§ **Task to complete**
For this exercise, repeat the records below exactly as written.

==== Material supplied ====

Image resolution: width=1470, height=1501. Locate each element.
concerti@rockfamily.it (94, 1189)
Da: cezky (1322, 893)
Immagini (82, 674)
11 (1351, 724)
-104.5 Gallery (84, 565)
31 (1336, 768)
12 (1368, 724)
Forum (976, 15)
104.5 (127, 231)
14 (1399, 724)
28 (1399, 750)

====

§ **Result for this task**
Image resolution: width=1470, height=1501. Locate each element.
concerti@rockfamily.it (94, 1189)
Da: cezky (1322, 893)
Immagini (82, 674)
11 (1351, 724)
-104.5 Gallery (84, 565)
31 (1336, 768)
12 (1368, 724)
Forum (976, 15)
104.5 (127, 231)
14 (1399, 724)
28 (1399, 750)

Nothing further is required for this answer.